Jeb Bush Vows to Slash the Regulatory State. Nicely. Sort of.
Jeb Bush is back in the Wall Street Journal’s opinion pages this morning, explaining “How I’ll Slash the Regulation Tax.” Similar to his tax plan, there’s both rhetoric here to warm a conservative’s heart — whatever that means — and details that demonstrate how Bush simply doesn’t get the the expectations of the right wing of what should be his base (disclosure: I am a card-carrying member of the far right wing of what should be his base).
Bush starts by quoting important statistics from various think tanks and agencies: the Competitive Enterprise Institute’s 2015 finding that the federal regulation imposes a $1.88T silent tax on the economy each year ($15,000 for each American family) and the World Bank’s ranking of the United States’ 46th in terms of ease starting a business. He then does a very nice job characterizing the crony capitalist nature of the regulatory state:
These rules create a moat around America’s wealthiest and well-connected. They can afford to comply and absorb the costs. The burden of meeting the new rules’ requirements falls heaviest on everyone else though higher prices. And if a business can’t pass on the cost of the new rules to consumers, it just cuts wages or jobs.
This is sound reasoning and Bush deserves props for recognizing how the regulatory state helps his primary donor base to the detriment of others.
But he then makes some wild assertions about how his reforms will add three percentage points to our GDP by 2025. Combine that with Paul Ryan’s pie-in-the-sky 4%+ growth projections and all problems can (apparently) be solved while figuring out how to service national debt in excess of GDP.
So what isn’t to like? Bush’s prescription for dealing with the problem:
My administration will create a commission charged with reviewing regulations from the perspective of the regulated and shifting more power from Congress back to the states.
The solution for too much government is … more government. Quick, round up a commission! At least he hasn’t called it a blue ribbon panel yet. The quote above demonstrates Bush’s lack of understanding of the problem. It isn’t that Congress has too much power that should be devolved to the states; it’s that Congress has abdicated its responsibilities to the executive, in the form of agencies not accountable to voters or those they seek to regulate. Sen. Mike Lee does a great job summarizing this in his latest book.
Then, finally, Bush confirms what we already know about his brand of conservatism:
In my administration, every regulation, including those issued by the so-called independent agencies such as the Consumer Finance Protection Bureau [CFPB] will have to satisfy a rigorous White House review process, including cost benefit analysis.

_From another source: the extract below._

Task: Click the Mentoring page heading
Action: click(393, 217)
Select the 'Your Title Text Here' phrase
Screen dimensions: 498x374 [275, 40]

This sums up his position nicely. The CFPB — a brain child of Elizabeth Warren and Barack Obama — will have to submit its regulatory proposals to a White House commission for cost/benefit analysis. Sigh. The problem in America isn’t the lack of oversight over the CFPB and similar agencies, or that their regulations don’t pass review; the problem in America is that these agencies exist at all.
Bush confirms what the base has long suspected the Republican donor class strategy to be:
- The Democrats will build it. Warren/Obama CFPB, etc.
- The Republicans will fund it. We can’t possibly not raise the debt ceiling (insert wailing and gnashing of teeth). We must borrow from our children’s future to fund that which democrats have built.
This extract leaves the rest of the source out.